Home equity lines of credit, held by only 8.3 percent of American homeowners, have turned out to be an upscale product.
Households that have these lines of credit typically own "more expensive homes, have higher incomes and have accumulated substantially more equity in their homes than other homeowners," the Federal Reserve said in an analysis of recent studies on the subject.Members of these households also are older and better educated than other homeowners, including those who have a traditional second mortgage.
A survey by the University of Michigan earlier this year found that 16 percent of households with a home valued at $150,000 or above have a home equity line of credit - double the national average.
Similarly, 15 percent of households with incomes of $60,000 or more have home equity lines.
The traditional second mortgage is much less popular with affluent households, probably because it doesn't have the flexibility of a line of credit, which frequently offers interest-only payments for a number of years and calculates the payments anew each month based on how much is owed.

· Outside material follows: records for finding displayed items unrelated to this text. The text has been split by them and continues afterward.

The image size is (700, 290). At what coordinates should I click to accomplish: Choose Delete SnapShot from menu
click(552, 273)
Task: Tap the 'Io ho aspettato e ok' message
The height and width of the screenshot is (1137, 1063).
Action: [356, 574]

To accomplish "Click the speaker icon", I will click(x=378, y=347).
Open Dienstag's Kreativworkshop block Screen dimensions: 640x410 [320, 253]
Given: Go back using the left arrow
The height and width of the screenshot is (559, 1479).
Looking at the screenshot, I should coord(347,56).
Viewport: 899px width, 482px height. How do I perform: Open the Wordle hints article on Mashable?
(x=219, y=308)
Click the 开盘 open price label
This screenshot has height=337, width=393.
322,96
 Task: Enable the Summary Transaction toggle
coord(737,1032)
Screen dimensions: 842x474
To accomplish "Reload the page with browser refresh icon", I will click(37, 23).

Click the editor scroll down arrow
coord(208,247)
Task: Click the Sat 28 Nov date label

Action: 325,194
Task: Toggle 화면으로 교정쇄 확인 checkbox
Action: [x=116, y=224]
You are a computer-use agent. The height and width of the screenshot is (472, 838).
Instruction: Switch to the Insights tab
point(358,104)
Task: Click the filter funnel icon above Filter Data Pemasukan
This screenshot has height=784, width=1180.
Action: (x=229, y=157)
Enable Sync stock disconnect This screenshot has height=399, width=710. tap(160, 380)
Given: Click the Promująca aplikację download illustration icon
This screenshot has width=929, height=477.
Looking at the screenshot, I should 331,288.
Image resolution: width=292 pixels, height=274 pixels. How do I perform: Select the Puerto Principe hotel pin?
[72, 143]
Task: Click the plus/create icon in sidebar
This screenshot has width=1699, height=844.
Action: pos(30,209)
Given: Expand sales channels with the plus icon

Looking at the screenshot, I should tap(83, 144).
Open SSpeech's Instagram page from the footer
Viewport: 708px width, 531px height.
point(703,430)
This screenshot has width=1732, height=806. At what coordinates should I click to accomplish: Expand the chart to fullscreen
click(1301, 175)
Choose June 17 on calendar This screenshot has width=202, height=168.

Home equity lines of credit are most popular in Hawaii and New Jersey - 10.1 percent of homeowners in each state have one, according to the Federal Reserve.
By region, home equity lines appeal most to those in the Northeast, where 12 percent of home-owners have them. But the rate of home equity line use more than doubled - from 4 percent to 9 percent - between 1988 and 1994 in both the West and the North Central region. The lines remain rarer in the South, where only 6 percent of households have them.
Oddly enough, a substantial number of households apply for and get a home equity line of credit and then don't use it. The University of Michigan study found that 22 percent of home equity lines have a zero balance and, among those with a zero balance, 60 percent have never used the account.
"Some of these were new account-holders, but many were not," the Federal Reserve said. "The large number of unused accounts suggests that many homeowners who have established lines of credit have done so either to meet anticipated specific needs at some future time or as a standby source of funds."
Among the households using the lines of credit, the median owed is just $10,000, less than half the median amount available - $25,000.
This careful use of funds may account for the very low rate of delinquency that has characterized home equity lines of credit since they became widely available in the the mid-1980s.
The American Bankers Association reports that the rate of delinquency for home equity lines has been less than 1 percent since 1986. By contrast, the delinquency rate on traditional second mortgages has been more than double that in most of the last eight years.
"Several factors may account for the differences," the Federal Reserve said. "As noted, credit line borrowers on average have higher incomes and more equity in their homes than do traditional loan borrowers.
"Also, traditional loan borrowers on average owe more than credit line users. Finally, many line of credit plans have flexible payment schedules.